Data Structures and Algorithms in JavaScript: Binary Search, Merge Sort, Quick Sort

1. Binary Search

Complexity O(log n).

function binarySearch(arr, target) {
  let left = 0
  let right = arr.length - 1

  while (left <= right) {
    const mid = Math.floor((left + right) / 2)

    if (arr[mid] === target) {
      return mid; // Target found, return index
    } else if (arr[mid] < target) {
      left = mid + 1; // Target is in the right half
    } else {
      right = mid - 1; // Target is in the left half
    }
  }

  return -1 // Target not found
}

// Example usage:
const sortedArray = [1, 2, 3, 4, 5, 6, 7, 8, 9, 10]
const targetElement = 7

const result = binarySearch(sortedArray, targetElement)

if (result !== -1) {
  console.log(`${targetElement} found at index ${result}`)
} else {
  console.log(`${targetElement} not found in the array`)
}

2. Merge Sort

Complexity (all cases): O(n log n).

Divide Phase: O(log n), Conquer (Merge) Phase: O(n).

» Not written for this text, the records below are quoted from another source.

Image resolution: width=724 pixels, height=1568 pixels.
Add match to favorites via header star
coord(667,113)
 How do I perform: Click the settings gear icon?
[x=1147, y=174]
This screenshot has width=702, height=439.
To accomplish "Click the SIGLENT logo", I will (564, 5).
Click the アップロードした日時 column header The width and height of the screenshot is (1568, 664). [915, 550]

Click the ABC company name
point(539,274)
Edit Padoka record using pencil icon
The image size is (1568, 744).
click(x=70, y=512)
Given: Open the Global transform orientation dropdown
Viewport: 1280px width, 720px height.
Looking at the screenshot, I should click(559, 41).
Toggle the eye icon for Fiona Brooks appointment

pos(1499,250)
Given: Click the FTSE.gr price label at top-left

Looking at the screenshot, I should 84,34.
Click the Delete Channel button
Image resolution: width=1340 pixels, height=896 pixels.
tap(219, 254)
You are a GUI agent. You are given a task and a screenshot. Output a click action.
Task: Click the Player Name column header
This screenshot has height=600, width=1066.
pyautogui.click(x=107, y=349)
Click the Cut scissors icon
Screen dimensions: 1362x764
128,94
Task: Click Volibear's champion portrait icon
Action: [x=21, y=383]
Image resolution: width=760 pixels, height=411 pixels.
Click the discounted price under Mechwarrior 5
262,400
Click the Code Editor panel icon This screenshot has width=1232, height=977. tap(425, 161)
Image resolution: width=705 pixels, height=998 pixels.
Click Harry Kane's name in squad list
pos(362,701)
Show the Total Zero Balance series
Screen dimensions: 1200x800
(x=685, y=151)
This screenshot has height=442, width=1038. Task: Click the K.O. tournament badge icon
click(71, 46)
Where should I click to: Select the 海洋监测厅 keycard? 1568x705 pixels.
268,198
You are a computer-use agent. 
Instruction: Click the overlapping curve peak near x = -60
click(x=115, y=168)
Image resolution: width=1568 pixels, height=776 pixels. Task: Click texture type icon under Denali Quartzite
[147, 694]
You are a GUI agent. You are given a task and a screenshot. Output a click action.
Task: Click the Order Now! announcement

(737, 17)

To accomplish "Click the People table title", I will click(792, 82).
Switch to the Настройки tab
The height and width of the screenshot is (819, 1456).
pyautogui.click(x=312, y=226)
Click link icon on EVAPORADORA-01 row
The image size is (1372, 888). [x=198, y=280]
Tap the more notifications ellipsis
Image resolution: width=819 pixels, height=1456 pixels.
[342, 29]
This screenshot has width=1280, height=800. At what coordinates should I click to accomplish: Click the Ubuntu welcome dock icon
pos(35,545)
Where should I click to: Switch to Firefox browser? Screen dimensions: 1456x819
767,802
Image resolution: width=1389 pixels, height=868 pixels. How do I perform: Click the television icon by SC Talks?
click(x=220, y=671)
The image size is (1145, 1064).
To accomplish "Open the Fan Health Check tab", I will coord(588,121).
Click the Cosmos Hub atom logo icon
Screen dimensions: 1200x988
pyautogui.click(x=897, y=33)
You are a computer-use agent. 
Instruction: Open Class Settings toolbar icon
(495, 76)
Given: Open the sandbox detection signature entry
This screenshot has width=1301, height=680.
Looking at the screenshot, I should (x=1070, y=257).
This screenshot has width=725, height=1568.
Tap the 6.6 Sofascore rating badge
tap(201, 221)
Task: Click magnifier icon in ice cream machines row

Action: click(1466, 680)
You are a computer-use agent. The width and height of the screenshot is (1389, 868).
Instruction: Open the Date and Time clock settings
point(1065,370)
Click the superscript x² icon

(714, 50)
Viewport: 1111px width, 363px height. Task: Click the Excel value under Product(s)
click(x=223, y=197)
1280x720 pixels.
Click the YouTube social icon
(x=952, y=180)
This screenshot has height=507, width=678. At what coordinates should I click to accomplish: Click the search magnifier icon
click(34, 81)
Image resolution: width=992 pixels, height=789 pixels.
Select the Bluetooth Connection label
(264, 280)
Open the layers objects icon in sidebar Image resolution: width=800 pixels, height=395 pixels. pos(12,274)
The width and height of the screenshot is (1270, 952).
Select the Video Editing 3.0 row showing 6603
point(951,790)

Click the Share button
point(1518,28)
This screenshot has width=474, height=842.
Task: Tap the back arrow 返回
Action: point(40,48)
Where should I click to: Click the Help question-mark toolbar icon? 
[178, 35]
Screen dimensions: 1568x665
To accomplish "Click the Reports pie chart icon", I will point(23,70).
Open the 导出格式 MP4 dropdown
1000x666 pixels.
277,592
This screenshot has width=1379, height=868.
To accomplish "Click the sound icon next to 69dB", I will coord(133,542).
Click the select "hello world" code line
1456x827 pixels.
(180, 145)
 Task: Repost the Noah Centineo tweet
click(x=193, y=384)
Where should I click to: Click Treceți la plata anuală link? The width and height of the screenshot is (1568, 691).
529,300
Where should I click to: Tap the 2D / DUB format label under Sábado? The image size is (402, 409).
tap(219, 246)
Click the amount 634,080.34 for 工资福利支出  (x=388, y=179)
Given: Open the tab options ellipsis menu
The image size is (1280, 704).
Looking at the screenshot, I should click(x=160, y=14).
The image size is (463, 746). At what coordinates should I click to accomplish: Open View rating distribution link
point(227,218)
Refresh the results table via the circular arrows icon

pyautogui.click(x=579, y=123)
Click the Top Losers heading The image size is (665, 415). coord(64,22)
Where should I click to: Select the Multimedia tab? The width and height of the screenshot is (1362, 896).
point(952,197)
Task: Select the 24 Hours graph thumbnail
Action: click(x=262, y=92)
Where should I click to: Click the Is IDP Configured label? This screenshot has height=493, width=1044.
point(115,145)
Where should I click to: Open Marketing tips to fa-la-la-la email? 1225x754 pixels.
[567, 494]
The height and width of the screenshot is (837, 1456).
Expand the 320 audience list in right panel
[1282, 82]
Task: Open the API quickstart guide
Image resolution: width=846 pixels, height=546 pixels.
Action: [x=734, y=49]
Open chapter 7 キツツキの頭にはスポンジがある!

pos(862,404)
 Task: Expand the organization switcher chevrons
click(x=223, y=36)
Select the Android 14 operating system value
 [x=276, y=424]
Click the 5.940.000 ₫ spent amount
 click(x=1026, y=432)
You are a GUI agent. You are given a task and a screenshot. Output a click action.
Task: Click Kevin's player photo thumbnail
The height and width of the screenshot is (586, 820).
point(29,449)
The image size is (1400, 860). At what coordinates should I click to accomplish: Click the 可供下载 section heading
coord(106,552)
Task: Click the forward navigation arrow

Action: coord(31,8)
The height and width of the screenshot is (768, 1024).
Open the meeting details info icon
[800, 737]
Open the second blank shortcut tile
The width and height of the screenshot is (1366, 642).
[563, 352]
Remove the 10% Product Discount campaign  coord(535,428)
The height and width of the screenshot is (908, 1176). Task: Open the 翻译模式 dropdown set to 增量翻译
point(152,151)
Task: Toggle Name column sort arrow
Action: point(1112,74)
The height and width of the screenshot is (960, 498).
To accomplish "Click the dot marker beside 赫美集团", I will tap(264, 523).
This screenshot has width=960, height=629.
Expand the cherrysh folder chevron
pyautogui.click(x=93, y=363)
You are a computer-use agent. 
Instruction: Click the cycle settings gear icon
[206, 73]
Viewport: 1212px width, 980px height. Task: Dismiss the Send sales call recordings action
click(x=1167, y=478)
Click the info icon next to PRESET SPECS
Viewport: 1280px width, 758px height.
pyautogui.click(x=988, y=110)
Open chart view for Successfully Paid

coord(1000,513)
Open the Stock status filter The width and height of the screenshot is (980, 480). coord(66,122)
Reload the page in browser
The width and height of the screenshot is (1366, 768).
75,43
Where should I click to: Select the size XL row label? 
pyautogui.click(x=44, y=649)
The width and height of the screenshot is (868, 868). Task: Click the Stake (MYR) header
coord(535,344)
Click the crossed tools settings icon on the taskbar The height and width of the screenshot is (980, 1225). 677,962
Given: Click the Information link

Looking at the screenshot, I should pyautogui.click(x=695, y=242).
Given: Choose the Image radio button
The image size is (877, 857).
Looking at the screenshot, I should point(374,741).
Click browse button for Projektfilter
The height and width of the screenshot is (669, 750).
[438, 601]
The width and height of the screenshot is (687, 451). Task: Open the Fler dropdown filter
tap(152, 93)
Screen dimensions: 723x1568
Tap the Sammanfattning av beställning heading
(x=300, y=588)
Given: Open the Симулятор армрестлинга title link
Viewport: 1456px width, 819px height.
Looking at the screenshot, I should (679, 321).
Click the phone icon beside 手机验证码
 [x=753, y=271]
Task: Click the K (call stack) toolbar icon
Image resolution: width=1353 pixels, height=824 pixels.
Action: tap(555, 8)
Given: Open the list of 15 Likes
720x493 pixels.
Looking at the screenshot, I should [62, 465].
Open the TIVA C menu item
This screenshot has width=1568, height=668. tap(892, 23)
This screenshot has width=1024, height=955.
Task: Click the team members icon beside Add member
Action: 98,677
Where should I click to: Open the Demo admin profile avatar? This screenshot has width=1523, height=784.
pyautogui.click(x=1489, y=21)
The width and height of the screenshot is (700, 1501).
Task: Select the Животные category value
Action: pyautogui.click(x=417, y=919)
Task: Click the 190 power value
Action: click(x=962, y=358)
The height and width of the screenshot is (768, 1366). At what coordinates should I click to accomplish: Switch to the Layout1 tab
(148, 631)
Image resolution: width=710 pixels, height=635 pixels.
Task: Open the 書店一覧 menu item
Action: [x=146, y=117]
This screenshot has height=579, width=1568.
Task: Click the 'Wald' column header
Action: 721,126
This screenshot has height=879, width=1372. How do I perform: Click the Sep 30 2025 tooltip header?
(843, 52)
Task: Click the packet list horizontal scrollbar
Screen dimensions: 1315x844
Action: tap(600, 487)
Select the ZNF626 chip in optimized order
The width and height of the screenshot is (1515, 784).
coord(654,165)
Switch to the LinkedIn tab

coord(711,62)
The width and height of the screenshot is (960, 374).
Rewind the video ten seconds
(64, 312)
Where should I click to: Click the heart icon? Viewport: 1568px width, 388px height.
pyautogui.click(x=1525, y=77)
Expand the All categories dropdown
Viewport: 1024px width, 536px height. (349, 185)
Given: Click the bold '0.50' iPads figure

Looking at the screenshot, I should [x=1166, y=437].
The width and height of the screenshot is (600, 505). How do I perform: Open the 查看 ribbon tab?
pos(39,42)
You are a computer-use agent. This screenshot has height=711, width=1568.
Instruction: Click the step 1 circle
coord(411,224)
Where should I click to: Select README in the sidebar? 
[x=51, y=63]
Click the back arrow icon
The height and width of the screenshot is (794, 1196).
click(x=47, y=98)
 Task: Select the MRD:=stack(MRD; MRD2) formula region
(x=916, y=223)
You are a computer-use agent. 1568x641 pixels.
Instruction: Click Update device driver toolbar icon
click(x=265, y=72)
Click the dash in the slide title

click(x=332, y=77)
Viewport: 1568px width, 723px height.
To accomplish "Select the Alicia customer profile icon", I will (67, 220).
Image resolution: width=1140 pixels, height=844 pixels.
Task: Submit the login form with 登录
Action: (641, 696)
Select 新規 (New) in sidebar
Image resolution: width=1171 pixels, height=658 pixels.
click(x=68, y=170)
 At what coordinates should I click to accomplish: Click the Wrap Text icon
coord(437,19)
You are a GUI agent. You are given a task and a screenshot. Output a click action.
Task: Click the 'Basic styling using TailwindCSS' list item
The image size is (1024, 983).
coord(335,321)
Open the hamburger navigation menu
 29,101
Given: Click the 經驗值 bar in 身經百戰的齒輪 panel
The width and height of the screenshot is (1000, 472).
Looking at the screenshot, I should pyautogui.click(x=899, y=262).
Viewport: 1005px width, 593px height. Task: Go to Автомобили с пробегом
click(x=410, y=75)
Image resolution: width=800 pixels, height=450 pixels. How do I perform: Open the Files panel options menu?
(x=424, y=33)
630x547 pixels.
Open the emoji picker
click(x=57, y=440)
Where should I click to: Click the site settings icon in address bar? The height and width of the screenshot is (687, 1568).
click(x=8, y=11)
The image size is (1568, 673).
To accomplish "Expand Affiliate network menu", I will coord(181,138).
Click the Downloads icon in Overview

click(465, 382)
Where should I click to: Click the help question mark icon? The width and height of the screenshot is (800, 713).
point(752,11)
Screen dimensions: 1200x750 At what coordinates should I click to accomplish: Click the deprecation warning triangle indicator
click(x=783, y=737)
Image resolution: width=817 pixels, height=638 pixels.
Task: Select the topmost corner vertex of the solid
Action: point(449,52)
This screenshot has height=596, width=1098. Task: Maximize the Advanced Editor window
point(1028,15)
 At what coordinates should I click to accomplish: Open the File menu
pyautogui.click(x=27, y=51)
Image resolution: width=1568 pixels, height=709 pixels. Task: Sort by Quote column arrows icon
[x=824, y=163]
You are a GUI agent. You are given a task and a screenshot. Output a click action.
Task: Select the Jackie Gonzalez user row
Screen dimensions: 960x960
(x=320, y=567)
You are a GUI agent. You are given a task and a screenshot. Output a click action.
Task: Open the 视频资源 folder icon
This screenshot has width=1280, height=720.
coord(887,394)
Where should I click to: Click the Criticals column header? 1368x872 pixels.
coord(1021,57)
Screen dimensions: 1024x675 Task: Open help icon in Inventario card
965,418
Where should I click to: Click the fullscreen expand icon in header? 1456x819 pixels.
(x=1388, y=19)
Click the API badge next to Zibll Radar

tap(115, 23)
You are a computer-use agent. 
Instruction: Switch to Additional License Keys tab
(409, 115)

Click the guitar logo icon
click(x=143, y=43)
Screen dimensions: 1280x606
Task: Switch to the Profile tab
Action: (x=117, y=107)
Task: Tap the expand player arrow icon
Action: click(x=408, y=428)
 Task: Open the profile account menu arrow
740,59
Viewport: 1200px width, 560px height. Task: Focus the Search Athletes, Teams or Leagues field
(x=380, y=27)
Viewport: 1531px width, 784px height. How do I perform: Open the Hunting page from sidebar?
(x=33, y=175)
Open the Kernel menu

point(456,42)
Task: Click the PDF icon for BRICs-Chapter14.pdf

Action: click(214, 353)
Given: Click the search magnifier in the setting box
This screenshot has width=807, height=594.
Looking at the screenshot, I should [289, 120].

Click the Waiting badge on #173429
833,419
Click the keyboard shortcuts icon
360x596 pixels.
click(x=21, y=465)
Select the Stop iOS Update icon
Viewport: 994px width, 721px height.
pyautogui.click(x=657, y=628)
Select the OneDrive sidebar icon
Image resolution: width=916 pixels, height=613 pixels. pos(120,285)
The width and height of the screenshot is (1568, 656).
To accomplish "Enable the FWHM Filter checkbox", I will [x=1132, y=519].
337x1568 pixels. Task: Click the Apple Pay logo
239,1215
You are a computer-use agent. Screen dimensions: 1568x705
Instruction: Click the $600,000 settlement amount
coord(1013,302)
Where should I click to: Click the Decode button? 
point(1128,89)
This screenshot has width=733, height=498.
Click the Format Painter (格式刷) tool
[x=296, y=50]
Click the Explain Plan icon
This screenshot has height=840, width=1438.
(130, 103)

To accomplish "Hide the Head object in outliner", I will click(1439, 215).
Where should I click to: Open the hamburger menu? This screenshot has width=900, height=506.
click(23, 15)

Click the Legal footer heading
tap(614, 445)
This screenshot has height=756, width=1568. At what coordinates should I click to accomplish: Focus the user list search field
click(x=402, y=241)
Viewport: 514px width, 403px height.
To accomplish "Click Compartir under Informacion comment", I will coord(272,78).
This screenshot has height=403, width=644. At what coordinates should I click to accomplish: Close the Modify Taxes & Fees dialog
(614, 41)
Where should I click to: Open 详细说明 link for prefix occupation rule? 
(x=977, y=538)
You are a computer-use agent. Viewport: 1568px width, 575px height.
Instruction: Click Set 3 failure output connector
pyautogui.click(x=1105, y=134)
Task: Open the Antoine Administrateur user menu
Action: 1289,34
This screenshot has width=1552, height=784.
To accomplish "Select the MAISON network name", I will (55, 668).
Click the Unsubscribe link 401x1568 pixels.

Combining the Phases: Since there are O(log n) levels (from the divide phase) and each level requires O(n) time (from the conquer phase), the overall time complexity of Merge Sort is O(n log n).

function mergeSort(arr) {
    if (arr.length <= 1) {
        return arr
    }

    // Finding the middle of the array
    const middle = Math.floor(arr.length / 2)

    // Dividing the array into two halves
    const left = arr.slice(0, middle)
    const right = arr.slice(middle)

    // Using recursion to combine the two halves
    return merge(
        mergeSort(left), mergeSort(right)
    )
}

// Merge the two halves in a sorted manner
function merge(left, right) {
    let resultArray = [], leftIndex = 0, rightIndex = 0

    // Concatenating values into the resultArray in order
    while (leftIndex < left.length && rightIndex < right.length) {
        if (left[leftIndex] < right[rightIndex]) {
            resultArray.push(left[leftIndex])
            leftIndex++ // move left array cursor
        } else {
            resultArray.push(right[rightIndex])
            rightIndex++ // move right array cursor
        }
    }

    // We need to concatenate here because there will be one element remaining
    // from either left OR the right
    return resultArray
            .concat(left.slice(leftIndex))
            .concat(right.slice(rightIndex))
}

// Example usage:
const array = [12, 11, 13, 5, 6, 7]
console.log("Original Array:", array)

const sortedArray = mergeSort(array)
console.log("Sorted Array:", sortedArray)

3. Quick Sort

Complexity: O(n log n) or O(n²).

Best and Average Case: O(n log n).

Worst Case: O(n²).

Each partition operation, which involves going through each element, takes linear time (O(n)), and the logarithmic number of partitioning levels (log n) leads to the O(n log n) complexity. The worst-case scenario for QuickSort occurs when the partitioning routine consistently produces one very small and one very large partition. This can happen if the pivot element chosen is always the smallest or largest in the list. In such cases, the depth of recursion becomes linear (O(n)), and since each level of recursion involves a linear scan of the array, the overall time complexity becomes quadratic, O(n²).

function quickSort(arr) {
  if (arr.length <= 1) {
    return arr
  }

  const pivot = arr[0]
  const left = []
  const right = []

  for (let i = 1; i < arr.length; i++) {
    if (arr[i] < pivot) {
      left.push(arr[i])
    } else {
      right.push(arr[i])
    }
  }

  return [...quickSort(left), pivot, ...quickSort(right)]
}

// Example usage:
const unsortedArray = [5, 3, 7, 2, 8, 4, 1, 6]
const sortedArray = quickSort(unsortedArray)
console.log(sortedArray)